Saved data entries
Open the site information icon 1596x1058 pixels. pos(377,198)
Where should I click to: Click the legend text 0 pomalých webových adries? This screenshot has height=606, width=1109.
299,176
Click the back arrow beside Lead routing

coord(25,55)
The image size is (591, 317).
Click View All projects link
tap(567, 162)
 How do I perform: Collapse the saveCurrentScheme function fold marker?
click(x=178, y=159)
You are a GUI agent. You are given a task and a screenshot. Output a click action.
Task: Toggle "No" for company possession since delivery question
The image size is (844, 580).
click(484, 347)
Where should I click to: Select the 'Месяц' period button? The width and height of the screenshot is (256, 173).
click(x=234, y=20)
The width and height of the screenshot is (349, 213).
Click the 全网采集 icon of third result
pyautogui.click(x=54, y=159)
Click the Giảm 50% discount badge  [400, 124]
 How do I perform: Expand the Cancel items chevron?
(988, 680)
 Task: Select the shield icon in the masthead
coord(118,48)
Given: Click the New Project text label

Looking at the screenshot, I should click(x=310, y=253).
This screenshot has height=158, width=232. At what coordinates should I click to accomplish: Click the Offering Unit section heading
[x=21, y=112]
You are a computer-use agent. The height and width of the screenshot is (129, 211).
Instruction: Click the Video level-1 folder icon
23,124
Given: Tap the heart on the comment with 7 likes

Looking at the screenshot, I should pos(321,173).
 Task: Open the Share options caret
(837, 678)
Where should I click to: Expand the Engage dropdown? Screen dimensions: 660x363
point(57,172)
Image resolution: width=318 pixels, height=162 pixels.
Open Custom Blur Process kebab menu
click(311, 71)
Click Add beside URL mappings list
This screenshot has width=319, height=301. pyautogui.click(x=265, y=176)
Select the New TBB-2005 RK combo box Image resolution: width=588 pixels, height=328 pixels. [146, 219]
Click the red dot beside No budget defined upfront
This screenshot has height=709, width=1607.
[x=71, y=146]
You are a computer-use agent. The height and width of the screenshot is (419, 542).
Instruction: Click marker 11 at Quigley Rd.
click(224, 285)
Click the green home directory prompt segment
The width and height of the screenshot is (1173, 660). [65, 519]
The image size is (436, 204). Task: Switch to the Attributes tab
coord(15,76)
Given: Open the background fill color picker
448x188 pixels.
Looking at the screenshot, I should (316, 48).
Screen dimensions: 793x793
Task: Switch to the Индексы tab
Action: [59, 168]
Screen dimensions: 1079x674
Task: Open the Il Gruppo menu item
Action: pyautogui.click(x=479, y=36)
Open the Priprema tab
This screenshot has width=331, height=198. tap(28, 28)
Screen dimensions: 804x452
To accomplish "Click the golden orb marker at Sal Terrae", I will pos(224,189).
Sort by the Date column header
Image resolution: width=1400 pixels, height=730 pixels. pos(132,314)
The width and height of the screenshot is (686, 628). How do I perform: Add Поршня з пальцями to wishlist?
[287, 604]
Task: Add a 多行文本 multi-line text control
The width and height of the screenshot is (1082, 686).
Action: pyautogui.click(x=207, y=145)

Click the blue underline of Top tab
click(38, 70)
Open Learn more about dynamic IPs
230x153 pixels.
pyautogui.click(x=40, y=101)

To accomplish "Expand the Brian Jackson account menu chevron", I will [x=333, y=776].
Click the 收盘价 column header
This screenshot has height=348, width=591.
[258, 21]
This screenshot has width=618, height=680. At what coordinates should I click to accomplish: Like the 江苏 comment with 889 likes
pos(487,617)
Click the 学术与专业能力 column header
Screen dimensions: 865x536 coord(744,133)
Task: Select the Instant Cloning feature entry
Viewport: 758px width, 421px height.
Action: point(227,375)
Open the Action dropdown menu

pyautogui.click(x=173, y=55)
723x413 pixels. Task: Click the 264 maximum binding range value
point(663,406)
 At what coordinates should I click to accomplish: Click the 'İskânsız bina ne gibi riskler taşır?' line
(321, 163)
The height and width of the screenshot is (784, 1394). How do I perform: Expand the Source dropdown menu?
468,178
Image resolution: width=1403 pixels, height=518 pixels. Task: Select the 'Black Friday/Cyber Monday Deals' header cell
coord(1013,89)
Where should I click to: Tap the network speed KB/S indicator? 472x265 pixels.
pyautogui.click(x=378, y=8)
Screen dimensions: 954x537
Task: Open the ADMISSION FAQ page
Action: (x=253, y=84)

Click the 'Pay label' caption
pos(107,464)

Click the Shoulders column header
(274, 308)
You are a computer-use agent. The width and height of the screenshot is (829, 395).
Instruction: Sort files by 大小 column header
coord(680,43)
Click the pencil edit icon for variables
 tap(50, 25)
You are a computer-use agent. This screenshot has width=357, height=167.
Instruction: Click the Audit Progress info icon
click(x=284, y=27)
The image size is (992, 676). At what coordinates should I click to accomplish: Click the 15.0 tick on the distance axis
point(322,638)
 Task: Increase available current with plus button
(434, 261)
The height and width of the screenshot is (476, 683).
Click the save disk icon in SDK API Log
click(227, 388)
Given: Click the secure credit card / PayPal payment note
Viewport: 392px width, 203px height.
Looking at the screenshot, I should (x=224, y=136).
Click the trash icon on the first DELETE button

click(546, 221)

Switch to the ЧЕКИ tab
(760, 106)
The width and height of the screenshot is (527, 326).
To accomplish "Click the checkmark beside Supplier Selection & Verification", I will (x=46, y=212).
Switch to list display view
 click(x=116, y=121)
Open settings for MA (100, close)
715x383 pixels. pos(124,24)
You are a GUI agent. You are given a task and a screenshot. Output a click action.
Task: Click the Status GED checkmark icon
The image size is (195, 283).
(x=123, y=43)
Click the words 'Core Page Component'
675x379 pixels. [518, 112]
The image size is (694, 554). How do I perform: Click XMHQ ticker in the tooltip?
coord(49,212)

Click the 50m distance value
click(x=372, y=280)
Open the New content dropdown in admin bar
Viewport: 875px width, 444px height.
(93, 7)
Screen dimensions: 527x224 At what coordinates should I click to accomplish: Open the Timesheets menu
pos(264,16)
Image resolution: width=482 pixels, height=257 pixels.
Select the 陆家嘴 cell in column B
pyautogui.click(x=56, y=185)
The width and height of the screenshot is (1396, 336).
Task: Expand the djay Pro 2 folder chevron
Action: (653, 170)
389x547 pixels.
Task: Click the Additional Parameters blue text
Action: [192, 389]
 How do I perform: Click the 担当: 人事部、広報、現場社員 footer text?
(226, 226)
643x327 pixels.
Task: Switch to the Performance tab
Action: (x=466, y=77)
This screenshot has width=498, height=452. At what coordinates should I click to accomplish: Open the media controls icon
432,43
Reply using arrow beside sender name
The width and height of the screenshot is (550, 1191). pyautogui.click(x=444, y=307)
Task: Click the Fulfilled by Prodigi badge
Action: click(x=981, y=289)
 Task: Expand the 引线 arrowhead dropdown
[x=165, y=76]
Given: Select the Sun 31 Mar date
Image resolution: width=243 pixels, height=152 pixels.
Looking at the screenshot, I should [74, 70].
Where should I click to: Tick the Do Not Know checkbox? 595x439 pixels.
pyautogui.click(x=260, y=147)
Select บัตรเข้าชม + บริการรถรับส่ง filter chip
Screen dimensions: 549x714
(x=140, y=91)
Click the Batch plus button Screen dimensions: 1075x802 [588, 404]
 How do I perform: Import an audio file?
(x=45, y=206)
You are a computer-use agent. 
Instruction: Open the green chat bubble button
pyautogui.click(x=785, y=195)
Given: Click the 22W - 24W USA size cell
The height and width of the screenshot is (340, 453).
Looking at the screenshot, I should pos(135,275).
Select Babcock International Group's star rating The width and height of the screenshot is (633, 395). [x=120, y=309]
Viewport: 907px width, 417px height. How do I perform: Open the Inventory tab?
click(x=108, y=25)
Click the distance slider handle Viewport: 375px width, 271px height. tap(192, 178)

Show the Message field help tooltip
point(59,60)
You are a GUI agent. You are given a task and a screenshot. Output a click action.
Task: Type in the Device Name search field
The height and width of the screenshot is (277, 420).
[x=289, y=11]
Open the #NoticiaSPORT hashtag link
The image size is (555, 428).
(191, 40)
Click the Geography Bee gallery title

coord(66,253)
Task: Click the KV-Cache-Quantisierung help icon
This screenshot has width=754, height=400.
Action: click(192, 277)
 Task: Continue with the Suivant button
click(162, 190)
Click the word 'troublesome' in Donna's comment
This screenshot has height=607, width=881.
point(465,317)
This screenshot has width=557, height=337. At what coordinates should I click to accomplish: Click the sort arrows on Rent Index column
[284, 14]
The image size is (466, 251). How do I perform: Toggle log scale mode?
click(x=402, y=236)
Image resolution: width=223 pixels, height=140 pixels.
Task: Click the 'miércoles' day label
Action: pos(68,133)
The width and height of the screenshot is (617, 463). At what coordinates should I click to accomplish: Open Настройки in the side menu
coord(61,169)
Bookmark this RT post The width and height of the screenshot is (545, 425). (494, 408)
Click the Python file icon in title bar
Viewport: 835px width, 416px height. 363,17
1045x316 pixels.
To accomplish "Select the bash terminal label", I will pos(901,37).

Task prompt -
Copy, from the data above, every line where the word "checkmark" appears.

Output -
To accomplish "Click the checkmark beside Supplier Selection & Verification", I will (x=46, y=212).
Task: Click the Status GED checkmark icon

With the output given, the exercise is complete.